- DESCRIPTION OF THE TASK
Convert the data below, from the line containing "Where should I" down through the line containing "Action: click(x=246, y=161)", into a JSON list of strings with one string per line, omitting blank lines and leaving out the pictures.
START
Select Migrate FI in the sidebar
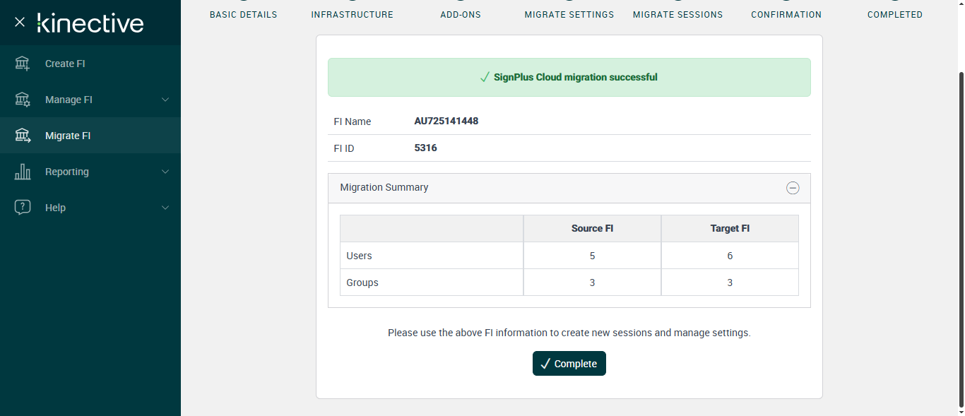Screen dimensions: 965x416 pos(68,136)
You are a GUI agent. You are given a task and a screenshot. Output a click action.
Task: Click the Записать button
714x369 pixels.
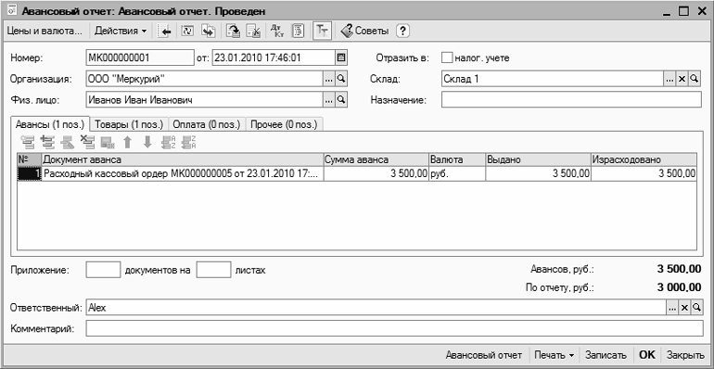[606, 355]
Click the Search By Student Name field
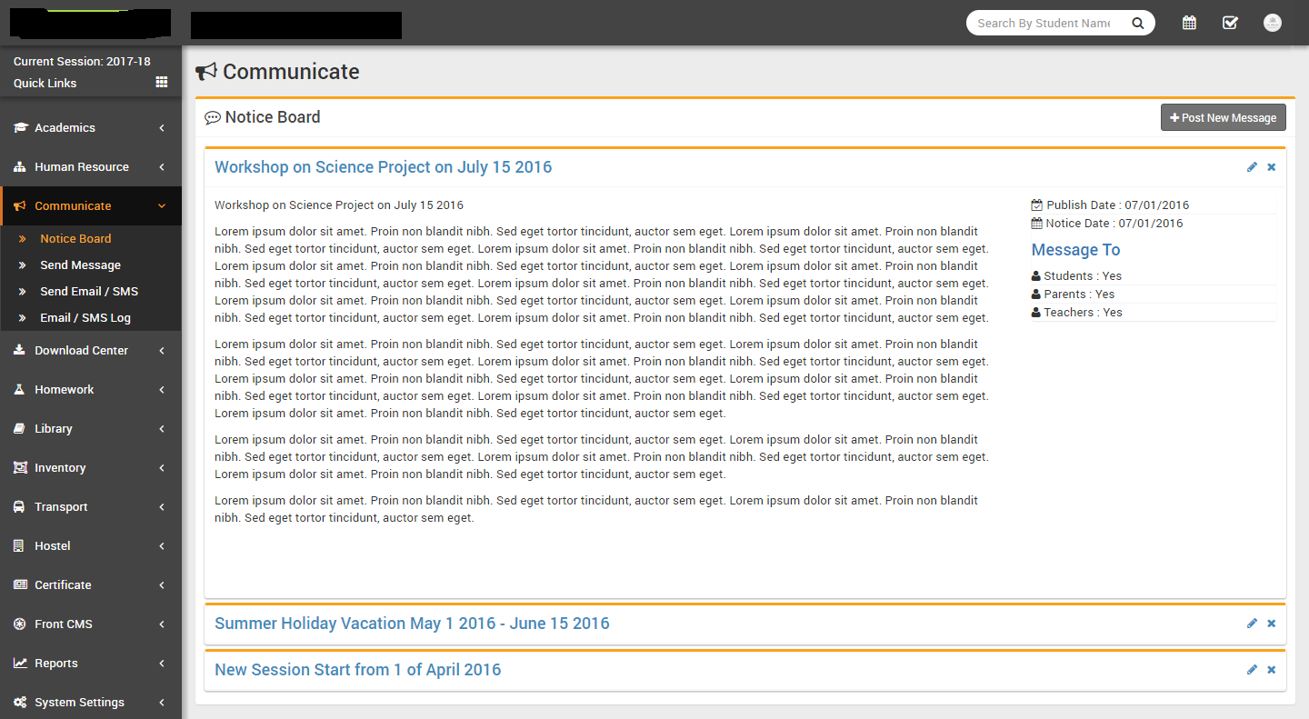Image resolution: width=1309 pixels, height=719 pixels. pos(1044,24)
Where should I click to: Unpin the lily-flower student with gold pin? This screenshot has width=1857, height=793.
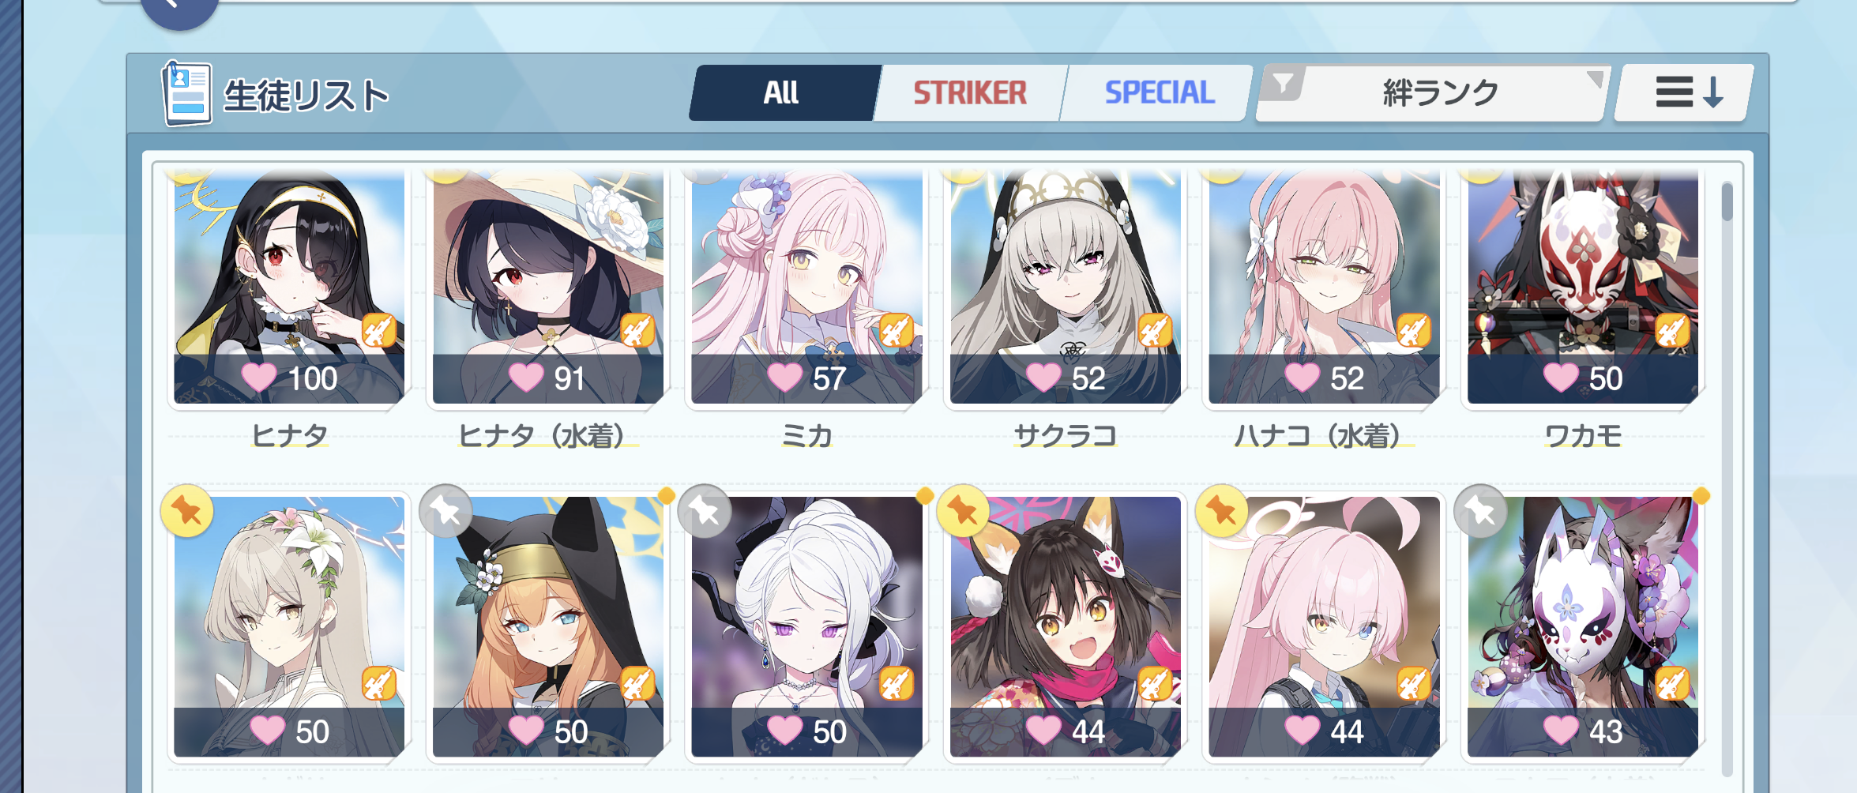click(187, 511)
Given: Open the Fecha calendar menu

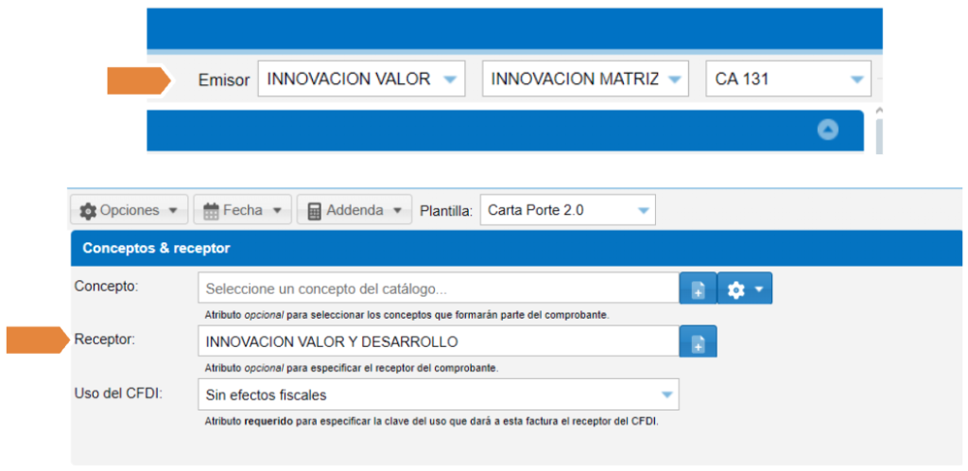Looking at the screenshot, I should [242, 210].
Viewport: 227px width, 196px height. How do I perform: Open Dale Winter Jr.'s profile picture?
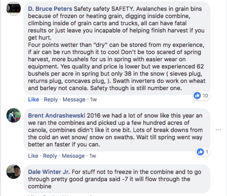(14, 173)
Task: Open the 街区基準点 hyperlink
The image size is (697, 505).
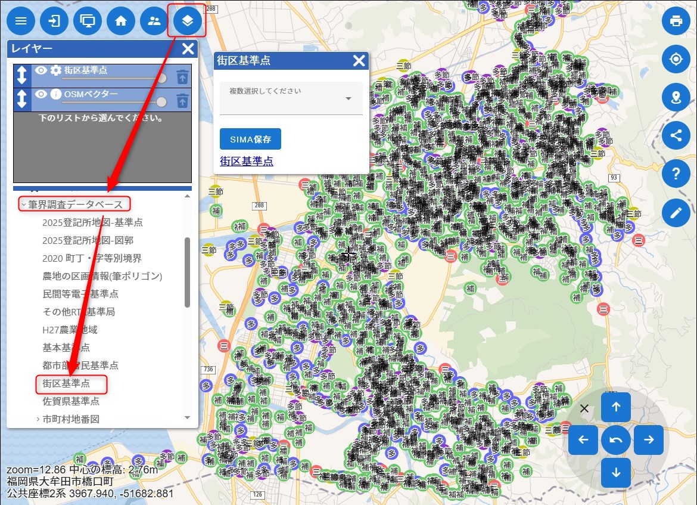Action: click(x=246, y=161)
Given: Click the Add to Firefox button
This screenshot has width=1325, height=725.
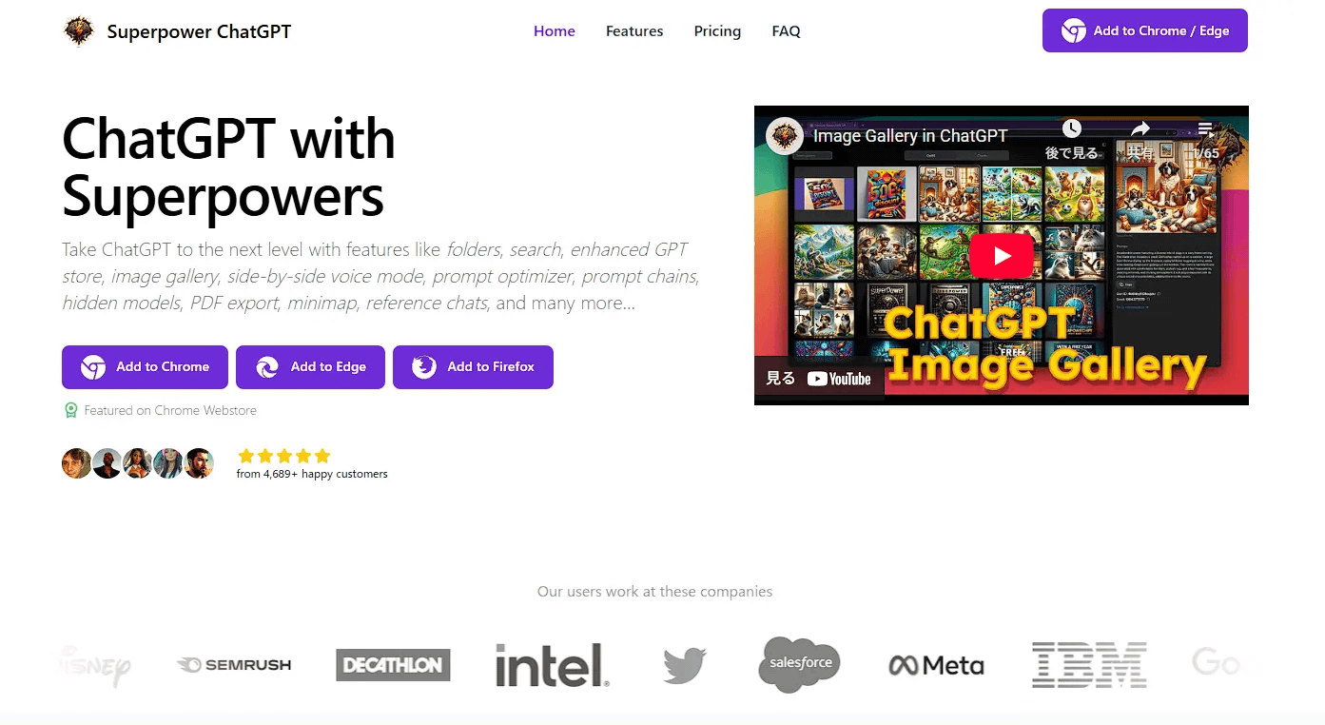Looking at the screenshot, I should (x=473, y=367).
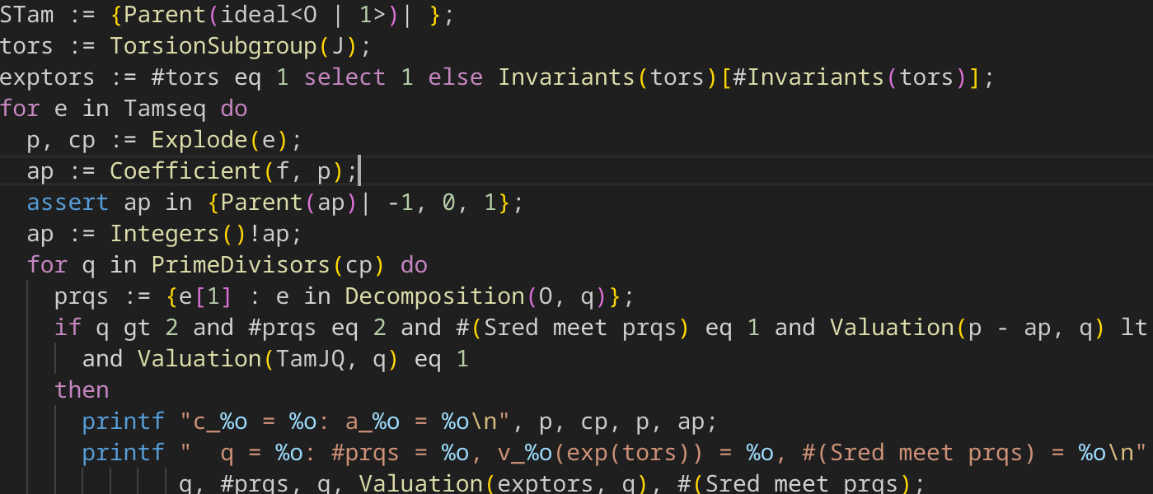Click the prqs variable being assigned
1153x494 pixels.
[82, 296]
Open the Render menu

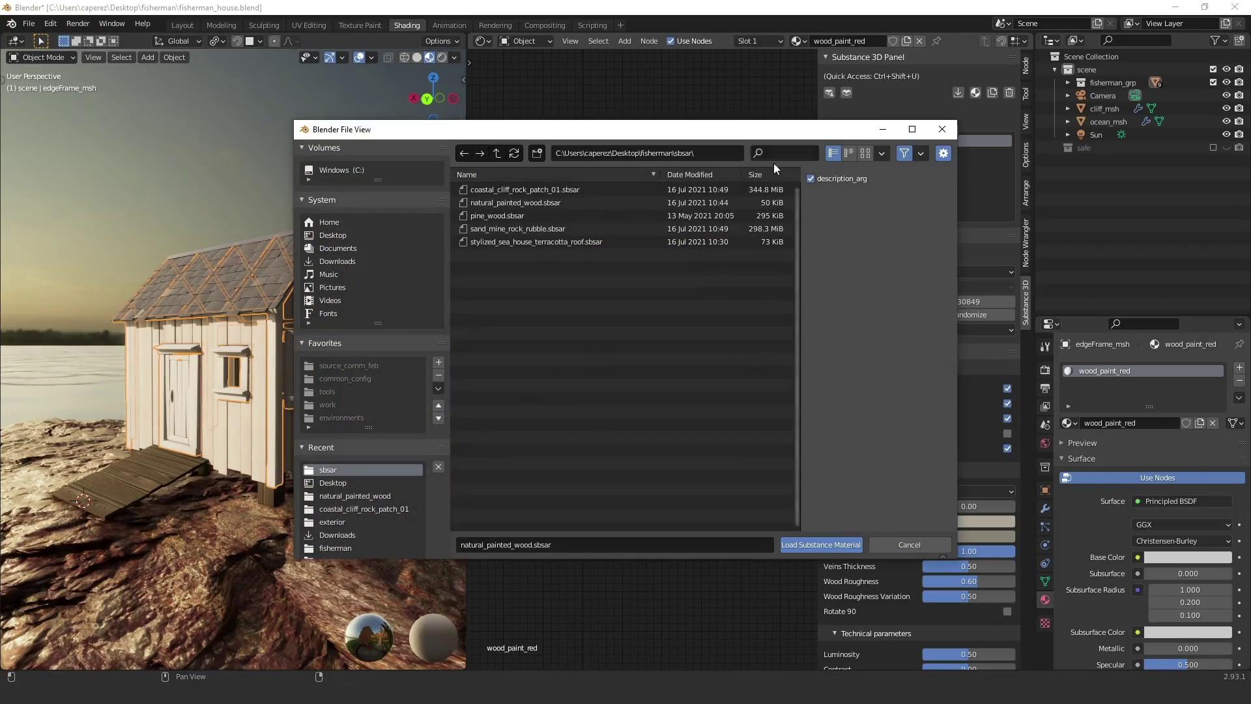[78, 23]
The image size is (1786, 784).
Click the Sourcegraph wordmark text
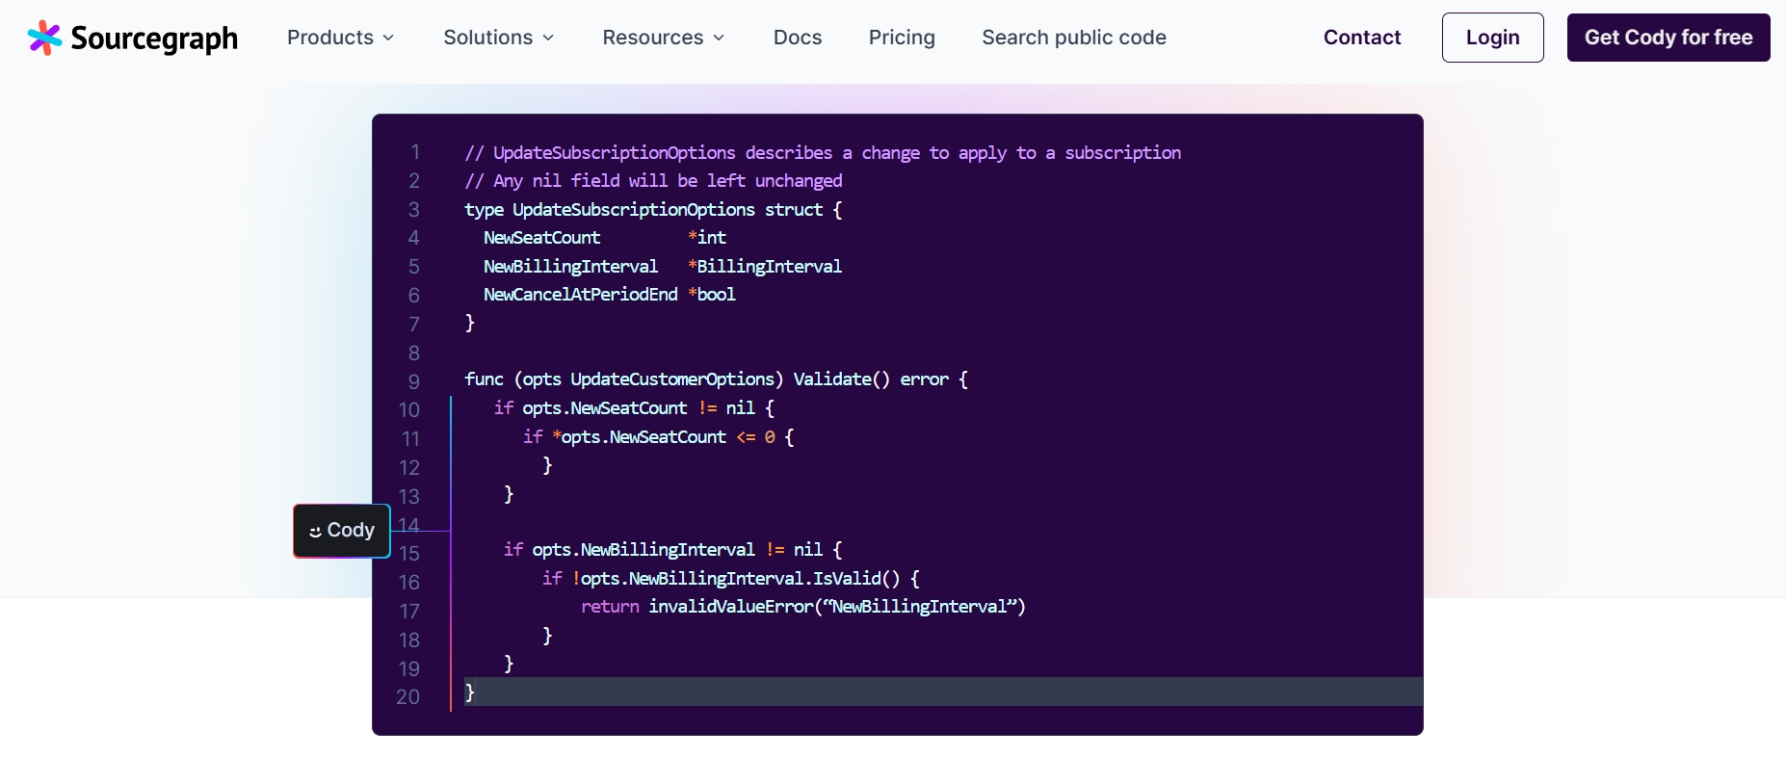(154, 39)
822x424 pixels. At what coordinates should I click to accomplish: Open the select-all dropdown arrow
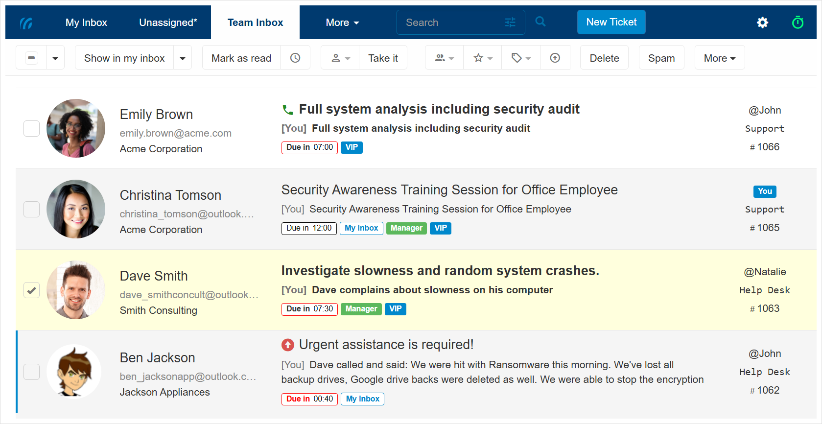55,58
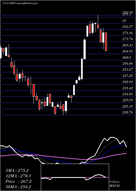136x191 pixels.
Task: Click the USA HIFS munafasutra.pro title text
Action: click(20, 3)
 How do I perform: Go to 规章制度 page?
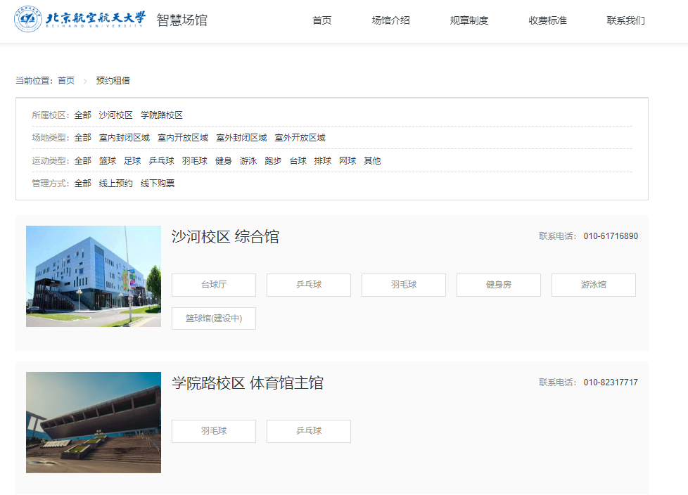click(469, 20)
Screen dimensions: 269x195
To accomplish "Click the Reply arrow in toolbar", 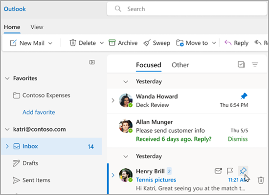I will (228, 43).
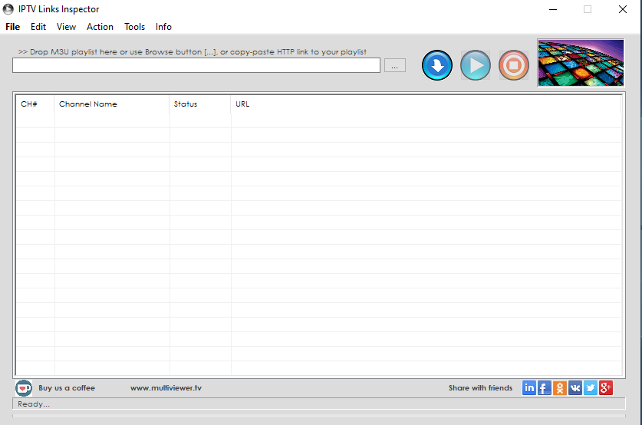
END
- FINISHED TASK
[
  "Where should I click to: Unpin the lily-flower student with gold pin? This screenshot has width=1857, height=793.",
  "click(187, 511)",
  "Given: Open the Fecha calendar menu",
  "Looking at the screenshot, I should [242, 210].",
  "Viewport: 227px width, 196px height. How do I perform: Open Dale Winter Jr.'s profile picture?",
  "(14, 173)",
  "Task: Open the 街区基準点 hyperlink",
  "The image size is (697, 505).",
  "Action: click(x=246, y=161)"
]